I don't know how I came to name him Twig, or why it stuck, but it just suited him so well. Shockingly, he didn't mind it even though it was quite offensive. He was so thin that he just reminded me of a baby tree. I don't think I ever really called him by his real name.
What I liked most about our friendship is that it was quiet. He'd be my little sidekick. If anyone were to fuck around with him, I'd be there to fuck around twice as hard with them. Though if people were to say shit about me, he'd kind of go along with it, telling people I'm crazy and they better watch out. It made me laugh and I encouraged him to continue on with his antics. He was so excited to have a friend. A friend that had his back.
The worst thing about Twig was that if he were to ever be bullied, picked on, or attacked, he'd let it happen. It bothered me so much that he had no drive in him to fight back. I would tell him all the time that he needs to stand up for himself. It's too bad that I never got to see it in person.
I remembered when he came to my house for the first time, I had strict orders for him to wait outside. He was uneasy with how rundown the neighborhood was and how everything around my place was falling apart. He'd never say anything though. He was kind.
We were going to some sort of event that he wanted to go to but he had no one to go with. I had no idea what it was about, nor did I have any interest in it whatsoever. But I wanted to make him feel significant, and that his interests matter. So of course, I opted in to going with him.
I remembered he was waiting outside with his blue backpack on with all his essentials, and he was smothering a book in his arms, against his chest, that had some sort of science title on the front.
I knew for a fact that he heard the screaming from inside the house. I knew for a fact that he heard arguing and loud smashes from various furniture being thrown around. There was no doubt that he knew I ran out that door so fast to avoid any physical confrontation. He didn't say a single thing about it. He only asked me if I was ready to go. I knew he saw the glossy fear in my eyes.
The convention was weird and I didn't fit in whatsoever. But he was so excited and pointing out all sorts of scientific facts. He blended so well. I was happy to go along with him and witness him be confident in a social setting.
I knew at that moment that this kid had such high potential. He could literally be a scientist, or a doctor, or whatever he wanted to be. He was going to make something of himself.

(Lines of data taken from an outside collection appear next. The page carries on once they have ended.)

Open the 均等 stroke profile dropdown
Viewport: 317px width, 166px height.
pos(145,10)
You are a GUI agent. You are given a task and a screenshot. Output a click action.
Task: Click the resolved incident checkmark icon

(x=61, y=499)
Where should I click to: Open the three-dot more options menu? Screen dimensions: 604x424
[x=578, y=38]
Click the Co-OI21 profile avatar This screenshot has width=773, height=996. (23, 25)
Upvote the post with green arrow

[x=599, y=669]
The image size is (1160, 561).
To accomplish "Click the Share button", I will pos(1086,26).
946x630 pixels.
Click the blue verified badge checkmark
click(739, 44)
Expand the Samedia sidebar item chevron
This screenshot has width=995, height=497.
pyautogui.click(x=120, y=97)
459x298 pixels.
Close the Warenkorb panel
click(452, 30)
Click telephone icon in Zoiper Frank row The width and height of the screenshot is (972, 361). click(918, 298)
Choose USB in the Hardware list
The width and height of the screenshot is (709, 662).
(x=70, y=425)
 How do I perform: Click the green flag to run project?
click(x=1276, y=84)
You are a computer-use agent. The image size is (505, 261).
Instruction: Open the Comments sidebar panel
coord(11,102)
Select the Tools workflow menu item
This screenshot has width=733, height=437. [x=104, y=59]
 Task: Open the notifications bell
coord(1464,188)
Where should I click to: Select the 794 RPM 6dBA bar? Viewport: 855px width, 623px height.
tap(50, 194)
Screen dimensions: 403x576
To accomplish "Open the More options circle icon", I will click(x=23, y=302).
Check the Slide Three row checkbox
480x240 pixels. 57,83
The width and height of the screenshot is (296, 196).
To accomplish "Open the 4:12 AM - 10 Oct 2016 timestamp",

I'll never forget when he told me that he was excited for us to go off to college together and get away from all of the high school drama. He said that we could go off to a faraway college, in another country, as far away as we could get. I think he knew that I needed to get out as much as he wanted to get away. He told me that I could make something of myself once I'm free. I never believed him though. He always told me, Maybe one day we can look back and see how far we've come.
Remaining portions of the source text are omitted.